TASK OBJECTIVE:
The lines of the records that include "Malayalam" should all be copied.

※

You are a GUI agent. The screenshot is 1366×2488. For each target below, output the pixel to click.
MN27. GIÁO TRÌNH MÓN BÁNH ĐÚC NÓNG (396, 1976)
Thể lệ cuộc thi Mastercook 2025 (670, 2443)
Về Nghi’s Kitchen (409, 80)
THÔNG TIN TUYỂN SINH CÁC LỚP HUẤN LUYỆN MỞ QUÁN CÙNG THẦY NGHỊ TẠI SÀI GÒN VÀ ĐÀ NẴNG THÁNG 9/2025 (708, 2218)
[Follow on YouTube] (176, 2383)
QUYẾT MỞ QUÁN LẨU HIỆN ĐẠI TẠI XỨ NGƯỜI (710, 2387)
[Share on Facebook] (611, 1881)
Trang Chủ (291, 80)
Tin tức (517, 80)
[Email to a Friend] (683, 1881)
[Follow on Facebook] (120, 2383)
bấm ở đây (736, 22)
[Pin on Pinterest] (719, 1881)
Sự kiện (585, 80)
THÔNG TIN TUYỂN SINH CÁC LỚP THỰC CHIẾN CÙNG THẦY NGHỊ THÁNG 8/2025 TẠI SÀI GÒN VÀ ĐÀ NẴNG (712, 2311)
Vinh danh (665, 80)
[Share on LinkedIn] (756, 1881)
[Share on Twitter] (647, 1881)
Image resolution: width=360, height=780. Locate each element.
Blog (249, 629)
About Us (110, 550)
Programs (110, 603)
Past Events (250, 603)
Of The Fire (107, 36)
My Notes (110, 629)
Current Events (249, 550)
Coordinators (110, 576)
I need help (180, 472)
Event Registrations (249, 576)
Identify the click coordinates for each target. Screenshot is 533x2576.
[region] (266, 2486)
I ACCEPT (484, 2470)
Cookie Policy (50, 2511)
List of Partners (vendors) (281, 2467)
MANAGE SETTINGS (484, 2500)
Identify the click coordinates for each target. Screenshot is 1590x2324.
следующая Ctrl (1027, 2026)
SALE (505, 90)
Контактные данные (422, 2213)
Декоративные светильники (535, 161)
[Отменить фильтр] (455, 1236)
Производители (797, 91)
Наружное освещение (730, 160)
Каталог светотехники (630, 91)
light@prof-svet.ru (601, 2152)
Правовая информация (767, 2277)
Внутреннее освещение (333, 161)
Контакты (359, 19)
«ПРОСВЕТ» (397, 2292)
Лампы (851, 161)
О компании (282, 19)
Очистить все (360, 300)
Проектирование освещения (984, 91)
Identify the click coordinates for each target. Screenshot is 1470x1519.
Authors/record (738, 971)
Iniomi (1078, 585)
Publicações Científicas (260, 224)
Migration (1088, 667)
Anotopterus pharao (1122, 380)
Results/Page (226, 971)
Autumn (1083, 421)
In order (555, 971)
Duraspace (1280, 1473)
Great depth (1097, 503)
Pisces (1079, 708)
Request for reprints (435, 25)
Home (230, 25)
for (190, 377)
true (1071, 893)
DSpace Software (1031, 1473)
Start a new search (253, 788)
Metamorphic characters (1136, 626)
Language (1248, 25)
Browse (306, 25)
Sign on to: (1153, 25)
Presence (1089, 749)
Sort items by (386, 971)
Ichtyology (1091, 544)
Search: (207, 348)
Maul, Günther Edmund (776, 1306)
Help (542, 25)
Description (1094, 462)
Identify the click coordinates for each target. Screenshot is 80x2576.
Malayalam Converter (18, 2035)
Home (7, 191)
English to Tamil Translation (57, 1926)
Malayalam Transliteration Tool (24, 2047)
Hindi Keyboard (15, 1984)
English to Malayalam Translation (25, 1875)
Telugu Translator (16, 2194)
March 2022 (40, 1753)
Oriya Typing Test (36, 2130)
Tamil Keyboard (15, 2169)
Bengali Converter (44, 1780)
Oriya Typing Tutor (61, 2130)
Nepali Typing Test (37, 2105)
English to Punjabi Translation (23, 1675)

※

SOLUTION:
Malayalam Converter (18, 2035)
Malayalam Transliteration Tool (24, 2047)
English to Malayalam Translation (25, 1875)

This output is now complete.